_WORK REQUIRED:_ Look through the data below for the line with "Tilmeld (681, 1490)", and transcribe it exactly together with each line after it up to and including the line with "[Misskeyでシェア] (15, 1270)". Give nothing else.

(Stored dataset items)
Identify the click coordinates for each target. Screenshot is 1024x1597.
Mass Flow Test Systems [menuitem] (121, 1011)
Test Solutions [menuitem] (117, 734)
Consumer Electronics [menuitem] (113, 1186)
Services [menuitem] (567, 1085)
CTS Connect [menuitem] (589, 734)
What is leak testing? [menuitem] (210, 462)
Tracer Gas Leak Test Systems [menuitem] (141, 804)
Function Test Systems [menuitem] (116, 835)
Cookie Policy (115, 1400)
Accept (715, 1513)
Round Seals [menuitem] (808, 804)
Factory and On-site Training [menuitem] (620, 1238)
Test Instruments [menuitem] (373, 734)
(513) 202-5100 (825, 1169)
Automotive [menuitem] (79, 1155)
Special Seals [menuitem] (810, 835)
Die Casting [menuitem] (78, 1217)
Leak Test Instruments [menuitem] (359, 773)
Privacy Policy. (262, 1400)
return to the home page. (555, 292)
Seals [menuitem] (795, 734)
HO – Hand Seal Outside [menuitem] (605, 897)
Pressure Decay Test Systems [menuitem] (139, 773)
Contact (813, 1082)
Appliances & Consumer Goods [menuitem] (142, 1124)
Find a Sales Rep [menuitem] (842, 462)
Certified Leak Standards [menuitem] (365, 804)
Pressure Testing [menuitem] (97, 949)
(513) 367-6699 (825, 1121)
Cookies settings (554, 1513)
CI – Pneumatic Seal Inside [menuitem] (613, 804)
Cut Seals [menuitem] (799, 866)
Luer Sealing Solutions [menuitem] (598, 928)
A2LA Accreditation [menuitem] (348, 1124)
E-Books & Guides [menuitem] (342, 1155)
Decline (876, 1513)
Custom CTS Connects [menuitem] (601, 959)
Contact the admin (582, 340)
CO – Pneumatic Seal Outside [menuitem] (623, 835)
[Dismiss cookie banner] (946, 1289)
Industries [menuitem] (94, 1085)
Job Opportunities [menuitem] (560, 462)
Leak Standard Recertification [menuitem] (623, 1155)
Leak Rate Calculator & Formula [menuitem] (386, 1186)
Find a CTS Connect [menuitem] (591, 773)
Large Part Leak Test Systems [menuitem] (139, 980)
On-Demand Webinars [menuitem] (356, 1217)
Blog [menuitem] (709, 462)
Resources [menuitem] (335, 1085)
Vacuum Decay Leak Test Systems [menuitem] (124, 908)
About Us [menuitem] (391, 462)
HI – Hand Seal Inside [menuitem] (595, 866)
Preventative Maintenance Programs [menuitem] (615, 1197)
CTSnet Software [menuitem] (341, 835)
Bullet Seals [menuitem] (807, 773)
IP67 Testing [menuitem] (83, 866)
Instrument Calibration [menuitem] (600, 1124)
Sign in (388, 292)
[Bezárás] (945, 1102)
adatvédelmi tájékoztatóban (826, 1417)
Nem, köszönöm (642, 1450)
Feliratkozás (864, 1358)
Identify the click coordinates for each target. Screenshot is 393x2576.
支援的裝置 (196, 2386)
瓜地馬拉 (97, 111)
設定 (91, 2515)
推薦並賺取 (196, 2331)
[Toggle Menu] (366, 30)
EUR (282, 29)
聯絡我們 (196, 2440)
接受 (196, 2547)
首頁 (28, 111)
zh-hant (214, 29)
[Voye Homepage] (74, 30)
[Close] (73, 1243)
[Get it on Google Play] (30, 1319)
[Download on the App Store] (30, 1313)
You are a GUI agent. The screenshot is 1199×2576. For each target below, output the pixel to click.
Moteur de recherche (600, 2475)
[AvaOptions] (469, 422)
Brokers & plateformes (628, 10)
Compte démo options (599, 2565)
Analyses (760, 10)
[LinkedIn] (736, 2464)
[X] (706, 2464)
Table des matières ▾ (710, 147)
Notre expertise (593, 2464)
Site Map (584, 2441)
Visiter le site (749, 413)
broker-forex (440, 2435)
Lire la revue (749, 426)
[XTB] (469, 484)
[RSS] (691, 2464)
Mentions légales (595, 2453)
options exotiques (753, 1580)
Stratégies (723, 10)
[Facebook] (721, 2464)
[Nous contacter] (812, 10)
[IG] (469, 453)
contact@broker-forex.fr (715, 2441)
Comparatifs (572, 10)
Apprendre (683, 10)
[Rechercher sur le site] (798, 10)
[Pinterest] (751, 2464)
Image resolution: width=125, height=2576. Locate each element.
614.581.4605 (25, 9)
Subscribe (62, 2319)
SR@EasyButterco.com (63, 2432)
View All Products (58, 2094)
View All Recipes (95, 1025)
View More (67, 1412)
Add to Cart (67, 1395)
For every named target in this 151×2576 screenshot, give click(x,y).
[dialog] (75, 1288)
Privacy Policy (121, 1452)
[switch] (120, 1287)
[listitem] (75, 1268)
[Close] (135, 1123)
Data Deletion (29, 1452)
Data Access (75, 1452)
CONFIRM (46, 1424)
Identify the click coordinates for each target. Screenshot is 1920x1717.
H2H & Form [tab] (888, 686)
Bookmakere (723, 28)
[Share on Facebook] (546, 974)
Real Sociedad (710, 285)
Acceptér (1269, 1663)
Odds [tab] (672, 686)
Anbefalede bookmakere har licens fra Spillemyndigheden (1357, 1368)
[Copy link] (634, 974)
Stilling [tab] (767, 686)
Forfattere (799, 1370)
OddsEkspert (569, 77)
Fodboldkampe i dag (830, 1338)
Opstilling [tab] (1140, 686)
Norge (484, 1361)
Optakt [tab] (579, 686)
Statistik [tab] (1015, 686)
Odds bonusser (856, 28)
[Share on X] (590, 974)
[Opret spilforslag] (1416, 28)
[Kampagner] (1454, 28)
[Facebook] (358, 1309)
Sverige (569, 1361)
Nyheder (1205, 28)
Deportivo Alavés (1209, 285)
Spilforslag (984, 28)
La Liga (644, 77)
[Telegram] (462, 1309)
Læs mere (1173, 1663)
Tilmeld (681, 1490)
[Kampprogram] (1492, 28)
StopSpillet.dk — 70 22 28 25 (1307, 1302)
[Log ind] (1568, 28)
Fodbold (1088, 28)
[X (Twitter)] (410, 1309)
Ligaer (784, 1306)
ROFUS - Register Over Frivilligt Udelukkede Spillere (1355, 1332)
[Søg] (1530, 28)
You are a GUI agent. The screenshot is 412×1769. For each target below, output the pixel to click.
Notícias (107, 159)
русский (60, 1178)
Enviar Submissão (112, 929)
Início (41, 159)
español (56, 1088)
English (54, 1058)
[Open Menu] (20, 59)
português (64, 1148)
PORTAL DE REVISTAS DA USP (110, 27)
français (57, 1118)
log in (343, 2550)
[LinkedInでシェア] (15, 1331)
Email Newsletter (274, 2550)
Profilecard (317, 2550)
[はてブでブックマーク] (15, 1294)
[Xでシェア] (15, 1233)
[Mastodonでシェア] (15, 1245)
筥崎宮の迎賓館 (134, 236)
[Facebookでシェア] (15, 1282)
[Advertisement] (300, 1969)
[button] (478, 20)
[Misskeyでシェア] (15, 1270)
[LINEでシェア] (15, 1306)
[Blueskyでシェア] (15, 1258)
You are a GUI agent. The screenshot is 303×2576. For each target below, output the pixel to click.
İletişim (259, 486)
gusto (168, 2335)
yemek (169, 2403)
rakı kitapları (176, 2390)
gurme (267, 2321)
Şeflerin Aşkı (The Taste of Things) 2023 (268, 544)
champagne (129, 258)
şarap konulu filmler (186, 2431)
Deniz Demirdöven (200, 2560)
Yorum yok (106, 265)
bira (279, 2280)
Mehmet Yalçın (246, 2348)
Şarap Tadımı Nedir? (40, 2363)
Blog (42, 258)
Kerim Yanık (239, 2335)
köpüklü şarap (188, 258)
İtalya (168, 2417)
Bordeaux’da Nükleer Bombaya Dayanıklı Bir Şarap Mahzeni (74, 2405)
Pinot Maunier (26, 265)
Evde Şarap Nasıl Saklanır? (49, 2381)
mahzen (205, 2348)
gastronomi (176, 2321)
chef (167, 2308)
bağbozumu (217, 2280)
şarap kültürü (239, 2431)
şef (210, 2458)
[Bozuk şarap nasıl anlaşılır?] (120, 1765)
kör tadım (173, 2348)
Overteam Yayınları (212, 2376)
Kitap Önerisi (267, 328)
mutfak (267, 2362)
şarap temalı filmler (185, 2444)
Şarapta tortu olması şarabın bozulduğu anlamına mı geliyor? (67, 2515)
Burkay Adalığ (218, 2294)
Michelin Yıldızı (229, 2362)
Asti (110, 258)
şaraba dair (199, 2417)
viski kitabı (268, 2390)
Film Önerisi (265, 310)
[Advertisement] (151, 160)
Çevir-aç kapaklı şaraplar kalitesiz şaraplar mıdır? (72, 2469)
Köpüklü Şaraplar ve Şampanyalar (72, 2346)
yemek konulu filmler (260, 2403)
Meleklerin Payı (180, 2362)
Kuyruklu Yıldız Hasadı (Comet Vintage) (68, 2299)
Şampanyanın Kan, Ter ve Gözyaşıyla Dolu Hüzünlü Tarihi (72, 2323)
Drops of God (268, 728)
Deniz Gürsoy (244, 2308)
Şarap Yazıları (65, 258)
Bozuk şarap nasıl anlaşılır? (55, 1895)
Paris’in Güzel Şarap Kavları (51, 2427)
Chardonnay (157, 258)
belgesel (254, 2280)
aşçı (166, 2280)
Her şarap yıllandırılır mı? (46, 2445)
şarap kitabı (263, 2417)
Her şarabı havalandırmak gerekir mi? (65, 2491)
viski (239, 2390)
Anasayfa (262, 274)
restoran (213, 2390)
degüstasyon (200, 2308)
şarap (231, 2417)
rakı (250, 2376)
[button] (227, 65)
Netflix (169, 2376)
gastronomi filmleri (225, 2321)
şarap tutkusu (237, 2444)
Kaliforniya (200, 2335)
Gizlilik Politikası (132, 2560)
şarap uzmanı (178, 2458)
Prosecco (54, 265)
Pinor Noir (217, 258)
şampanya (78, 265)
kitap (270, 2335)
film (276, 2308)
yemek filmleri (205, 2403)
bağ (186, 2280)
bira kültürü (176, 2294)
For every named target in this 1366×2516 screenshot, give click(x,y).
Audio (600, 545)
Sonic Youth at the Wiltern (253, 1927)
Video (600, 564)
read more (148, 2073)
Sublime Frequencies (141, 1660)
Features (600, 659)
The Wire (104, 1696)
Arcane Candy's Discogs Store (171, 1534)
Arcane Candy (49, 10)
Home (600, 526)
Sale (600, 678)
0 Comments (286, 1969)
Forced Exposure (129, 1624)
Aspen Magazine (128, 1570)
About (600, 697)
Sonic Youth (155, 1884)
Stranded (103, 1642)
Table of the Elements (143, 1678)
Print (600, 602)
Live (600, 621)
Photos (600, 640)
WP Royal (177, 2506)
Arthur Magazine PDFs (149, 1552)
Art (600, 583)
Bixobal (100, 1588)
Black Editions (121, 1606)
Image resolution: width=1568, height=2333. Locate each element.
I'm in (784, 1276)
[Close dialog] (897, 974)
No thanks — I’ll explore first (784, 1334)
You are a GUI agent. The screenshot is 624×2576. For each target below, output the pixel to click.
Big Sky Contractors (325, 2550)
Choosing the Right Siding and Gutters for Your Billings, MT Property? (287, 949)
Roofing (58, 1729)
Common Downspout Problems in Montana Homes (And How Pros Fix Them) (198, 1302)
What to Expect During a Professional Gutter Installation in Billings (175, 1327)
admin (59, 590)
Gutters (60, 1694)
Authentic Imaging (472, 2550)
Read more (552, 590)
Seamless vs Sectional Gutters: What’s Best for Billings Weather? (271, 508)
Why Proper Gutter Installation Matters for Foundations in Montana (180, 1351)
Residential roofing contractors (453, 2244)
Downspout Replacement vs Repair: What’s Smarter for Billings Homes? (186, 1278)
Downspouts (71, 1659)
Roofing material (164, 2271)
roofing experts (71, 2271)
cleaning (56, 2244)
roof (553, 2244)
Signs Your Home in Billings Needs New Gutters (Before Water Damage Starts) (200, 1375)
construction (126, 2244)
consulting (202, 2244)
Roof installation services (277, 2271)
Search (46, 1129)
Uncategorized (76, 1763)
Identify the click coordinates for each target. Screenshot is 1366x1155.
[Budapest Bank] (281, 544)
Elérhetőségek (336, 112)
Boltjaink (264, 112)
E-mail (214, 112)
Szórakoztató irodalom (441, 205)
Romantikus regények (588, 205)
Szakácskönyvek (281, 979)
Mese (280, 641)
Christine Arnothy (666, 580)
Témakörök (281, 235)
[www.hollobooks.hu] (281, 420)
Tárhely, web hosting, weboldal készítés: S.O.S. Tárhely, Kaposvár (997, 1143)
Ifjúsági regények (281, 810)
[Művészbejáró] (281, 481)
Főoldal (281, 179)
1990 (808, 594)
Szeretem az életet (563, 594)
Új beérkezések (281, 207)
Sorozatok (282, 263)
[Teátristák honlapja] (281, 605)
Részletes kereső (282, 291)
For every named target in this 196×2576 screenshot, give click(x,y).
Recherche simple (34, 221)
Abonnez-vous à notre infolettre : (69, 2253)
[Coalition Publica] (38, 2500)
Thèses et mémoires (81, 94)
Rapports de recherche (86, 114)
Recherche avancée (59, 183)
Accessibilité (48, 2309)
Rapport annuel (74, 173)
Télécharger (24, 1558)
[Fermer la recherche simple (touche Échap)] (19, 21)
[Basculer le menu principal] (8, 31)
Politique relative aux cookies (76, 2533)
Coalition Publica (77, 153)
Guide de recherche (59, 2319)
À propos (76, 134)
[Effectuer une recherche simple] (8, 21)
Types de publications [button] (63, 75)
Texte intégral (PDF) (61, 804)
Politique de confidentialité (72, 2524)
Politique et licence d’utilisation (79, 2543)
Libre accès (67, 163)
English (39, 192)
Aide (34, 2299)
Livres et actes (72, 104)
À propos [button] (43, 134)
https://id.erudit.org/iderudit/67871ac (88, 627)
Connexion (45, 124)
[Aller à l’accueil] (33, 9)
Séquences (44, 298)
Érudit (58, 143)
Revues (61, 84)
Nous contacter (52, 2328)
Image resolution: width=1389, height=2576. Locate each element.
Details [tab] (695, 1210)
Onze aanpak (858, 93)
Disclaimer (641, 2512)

_TASK RESPONSE:_
Tilmeld (681, 1490)
[Kampprogram] (1492, 28)
StopSpillet.dk — 70 22 28 25 (1307, 1302)
[Log ind] (1568, 28)
Fodbold (1088, 28)
[X (Twitter)] (410, 1309)
Ligaer (784, 1306)
ROFUS - Register Over Frivilligt Udelukkede Spillere (1355, 1332)
[Søg] (1530, 28)
You are a GUI agent. The screenshot is 412×1769. For each target below, output the pixel to click.
Notícias (107, 159)
русский (60, 1178)
Enviar Submissão (112, 929)
Início (41, 159)
español (56, 1088)
English (54, 1058)
[Open Menu] (20, 59)
português (64, 1148)
PORTAL DE REVISTAS DA USP (110, 27)
français (57, 1118)
log in (343, 2550)
[LinkedInでシェア] (15, 1331)
Email Newsletter (274, 2550)
Profilecard (317, 2550)
[はてブでブックマーク] (15, 1294)
[Xでシェア] (15, 1233)
[Mastodonでシェア] (15, 1245)
筥崎宮の迎賓館 (134, 236)
[Facebookでシェア] (15, 1282)
[Advertisement] (300, 1969)
[button] (478, 20)
[Misskeyでシェア] (15, 1270)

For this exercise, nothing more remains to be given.